(What needs to be done)
In the Chroma indexing and RAG page, which two components does the indexing pipeline use?

(Text block)
================================

Chroma Indexing and RAG Examples
Last Updated: July 8, 2025
Install dependencies
# Install the Chroma integration, Haystack will come as a dependency
!pip install -U chroma-haystack "huggingface_hub>=0.22.0"
Indexing Pipeline: preprocess, split and index documents
In this section, we will index documents into a Chroma DB collection by building a Haystack indexing pipeline. Here, we are indexing documents from the
VIM User Manuel into the Haystack
ChromaDocumentStore
.
We have the .txt
files for these pages in the examples folder for the ChromaDocumentStore
, so we are using the
TextFileToDocument
and
DocumentWriter
components to build this indexing pipeline.
# Fetch data files from the Github repo
!curl -sL https://github.com/deepset-ai/haystack-core-integrations/tarball/main -o main.tar
!mkdir main
!tar xf main.tar -C main --strip-components 1
!mv main/integrations/chroma/example/data .
mkdir: main: File exists
mv: rename main/integrations/chroma/example/data to ./data: Directory not empty
import os
from pathlib import Path
from haystack import Pipeline
from haystack.components.converters import TextFileToDocument
from haystack.components.writers import DocumentWriter
from haystack_integrations.document_stores.chroma import ChromaDocumentStore
file_paths = ["data" / Path(name) for name in os.listdir("data")]
# Chroma is used in-memory so we use the same instances in the two pipelines below
document_store = ChromaDocumentStore()
indexing = Pipeline()
indexing.add_component("converter", TextFileToDocument())
indexing.add_component("writer", DocumentWriter(document_store))
indexing.connect("converter", "writer")
indexing.run({"converter": {"sources": file_paths}})
{'writer': {'documents_written': 36}}
Query Pipeline: build retrieval-augmented generation (RAG) pipelines
Once we have documents in the ChromaDocumentStore
, we can use the accompanying Chroma retrievers to build a query pipeline. The query pipeline below is a simple retrieval-augmented generation (RAG) pipeline that uses Chroma’s
query API.
You can change the indexing pipeline and query pipelines here for embedding search by using one of the
Haystack Embedders
accompanied by the ChromaEmbeddingRetriever
.
In this example we are using:
- The
OpenAIChatGenerator
withgpt-4o-mini
. (You will need a OpenAI API key to use this model). You can replace this with any of the otherGenerators
- The
ChatPromptBuilder
which holds the prompt template. You can adjust this to a prompt of your choice - The
ChromaQueryTextRetriver
which expects a list of queries and retieves thetop_k
most relevant documents from your Chroma collection.
import os
from getpass import getpass
os.environ["OPENAI_API_KEY"] = getpass("Enter OpenAI API key:")
Enter OpenAI API key: ········
from haystack_integrations.components.retrievers.chroma import ChromaQueryTextRetriever
from haystack.components.generators.chat import OpenAIChatGenerator
from haystack.components.builders import ChatPromptBuilder
from haystack.dataclasses.chat_message import ChatMessage
prompt = """

================================

(Data section)
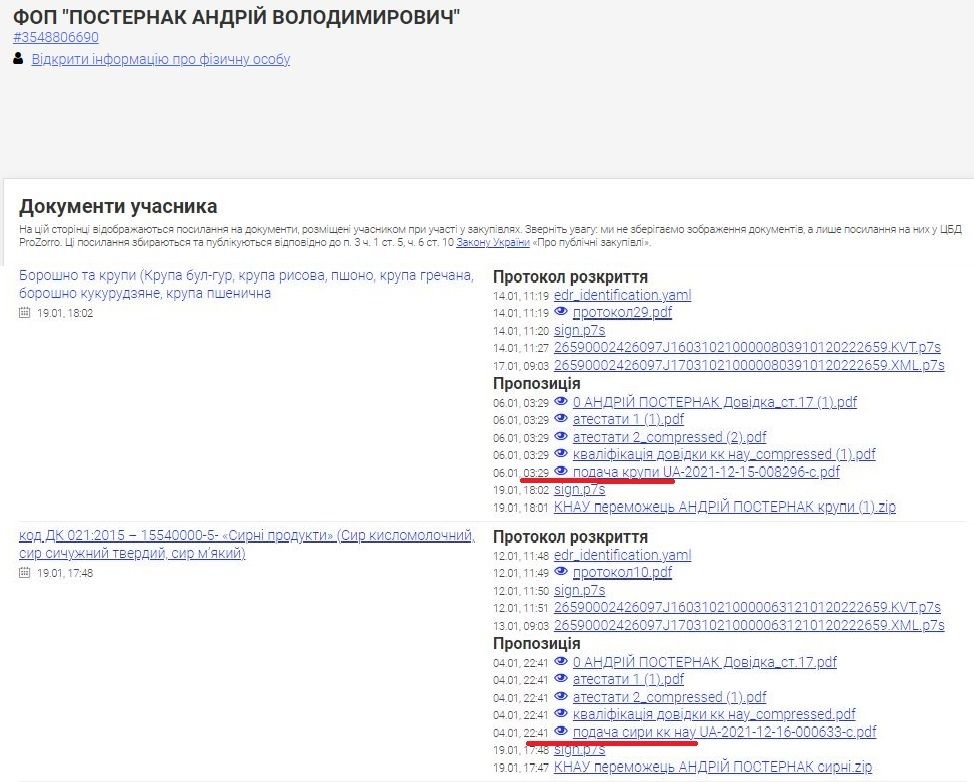Click the eye icon beside протокол29.pdf
The image size is (974, 782).
point(561,313)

================================

(Task answer)
TextFileToDocument and DocumentWriter.